Police inspector Buddhu begins the investigation. The CCTV footage first points to the creepy neighbor who has since checked out of the hotel. Over the protests of the resort manager the photograph of the neighbor is flashed on television and he is soon spotted about town with a little girl. When he is hauled in, Aparna finds that the girl is not Titli, and the man reveals that the girl is his own daughter. His ex-wife now has custody and the man visits the daughter once a month.

Buddhu calls in a sketch artist who draws two sketches based on the descriptions given, separately, by Aparna and Sushant. The sketches turn out to be completely different. Under intense grilling, Sushant discloses that Aparna could not bear children and the strain led to a mental breakdown. Titli is a hallucination, a figment of Aparna's imagination. Later in his room, Sushant tells Aparna that he cannot carry on the charade any more. Sushant later confesses to Buddhu that he and Aparna are not married and that they merely had an affair at the resort. He did not see Titli's face.

Back in his room, Sushant tells Aparna that he has kidnapped Titli at the behest of his friend who is Aparna's ex-husband. He threatens Aparna and rushes her out of the resort. Significantly, it is not shown how they managed to pass the front desk with three pieces of heavy luggage, and that too, when hotel staff, including hotel manager had already been accused of severe lapses by Inspector Buddhu. As they run through the forest, Aparna stops for a breath and asks for Titli. Sushant reveals that he did not know or kidnap Titli. Aparna now reveals that he was right. There was no 3-year-old but Titli does exist.

An old man arrives at the resort and asks after his daughter Titli. Buddhu is puzzled. The old man shows a photograph of Titli, who turns out to be Aparna. It is revealed that she is a dangerous mental patient who managed to escape from an asylum. As the old man, Titli's natural father, reveals the story of how Titli ended up in the asylum, the film ends as the deranged Titli attacks and kills Sushant with a meat cleaver in the middle of the forest.

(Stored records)
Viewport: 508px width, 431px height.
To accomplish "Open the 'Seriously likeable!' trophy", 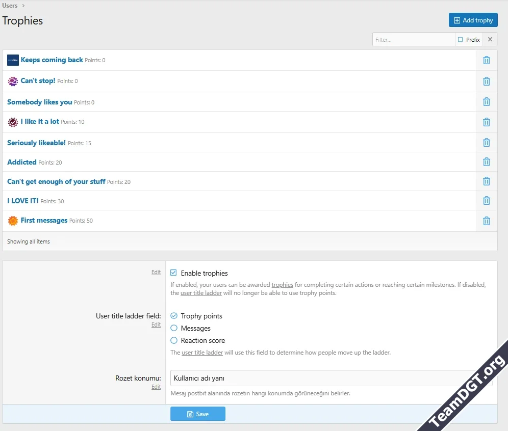I will click(36, 143).
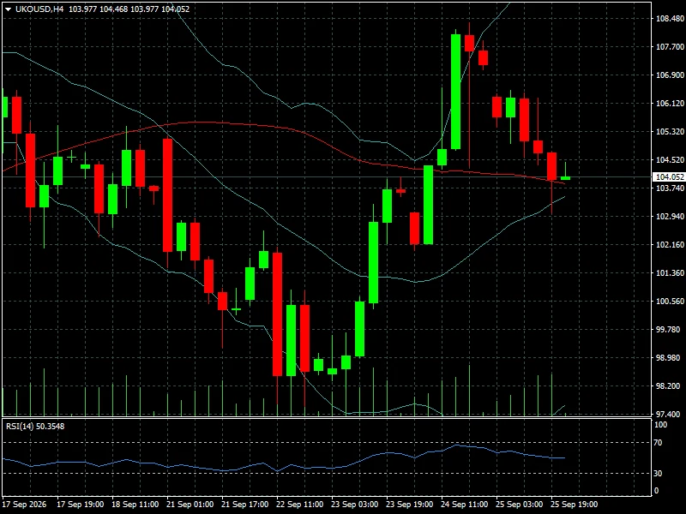Click the latest small green candle
This screenshot has height=514, width=686.
click(x=565, y=177)
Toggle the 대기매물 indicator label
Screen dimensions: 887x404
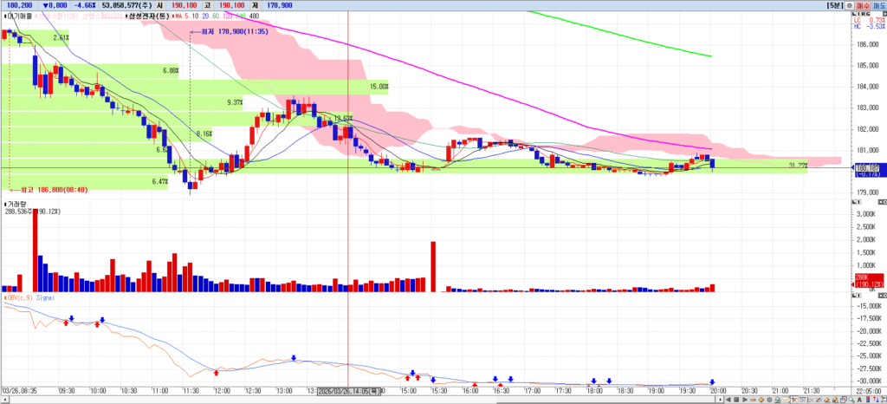click(18, 16)
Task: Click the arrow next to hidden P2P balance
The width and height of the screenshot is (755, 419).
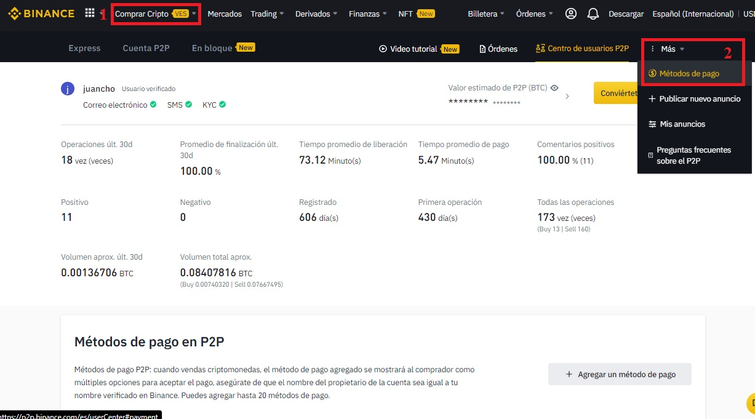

» Work request:
Copy the part of the film plot summary that opens with the words containing "Police inspector Buddhu" and closes with "once a month.", keeping every word unchanged.

» Response for this exercise:
Police inspector Buddhu begins the investigation. The CCTV footage first points to the creepy neighbor who has since checked out of the hotel. Over the protests of the resort manager the photograph of the neighbor is flashed on television and he is soon spotted about town with a little girl. When he is hauled in, Aparna finds that the girl is not Titli, and the man reveals that the girl is his own daughter. His ex-wife now has custody and the man visits the daughter once a month.